Saturday, November 13, 2010

Pushing a graphics card into a Xen VM, Part 1

Part 1 Part 2 Part 3 Part 4 Part 5

One of the eternal bummers for Linux fanboys is the paucity of games for Linux. This is, in part, because Linux is not an operating system, Linux is a toolkit for building operating systems -- and each operating system built with the Linux toolkit is different, but all of them claim to be "Linux". Well, from a game designer's perspective there is no such thing as "Linux" -- each of the variants puts files in different places, each of the variants has a different way of configuring X11, and so forth. And talking about X11, that's another issue. Mark Shuttleworth got a lot of heat for saying that desktop Linux was never going to be competitive as long as it was saddled with the decades of fail that are X11, when he proposed moving Ubuntu Linux to Wayland. But the only Unix variant that has ever gotten any traction on the desktop -- Mac OS X -- did so by abandoning X11 and going to their own lighter-weight GUI library that forced a common interface upon all programs that ran on the platform (except for ported X11 programs, which were made deliberately ugly by the Mac OS X11 server that ran on top of the native UI in order to encourage people to port them to the native UI). Linux fanboys might talk about how OpenGL over X11 isn't theoretically incapable of handling gaming demands, etc. etc., but the proof is in the pudding -- if it's so easy, why isn't anybody doing it?

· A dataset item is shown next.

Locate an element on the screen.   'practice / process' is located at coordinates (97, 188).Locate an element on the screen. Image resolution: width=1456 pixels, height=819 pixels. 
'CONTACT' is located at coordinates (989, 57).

So anyhow, one of the interesting things about the Intransa Video Appliance is that it looks like Windows if you sit down at the console... but behind the scenes, it's actually VMware on top of a Linux-based storage system. So why not, I wondered, just push the entire video subsystem into Windows via VT-d? I mean, it's not as if Linux user interfaces run any slower remotely displayed over VNC than they do locally, they're pretty light-weight by modern standards. So if you could push the display, keyboard, and mouse into a Windows virtual machine that was started up pretty much as soon as enough of Linux was up and going to support it, you could have a decently fast gaming machine, *and* have a good Linux development and virtualization server -- all on the same box.

So, I assembled my selection of operating systems and started at it. I assembled the bleeding edge of Linux -- Ubuntu 10.10,Fedora 14, Citrix XenServer 5.6.0, ProxMox VE version 1.6, and OpenSUSE 11.3, and set to work seeing what I could do with them...

Next up: Part 2: The distributions.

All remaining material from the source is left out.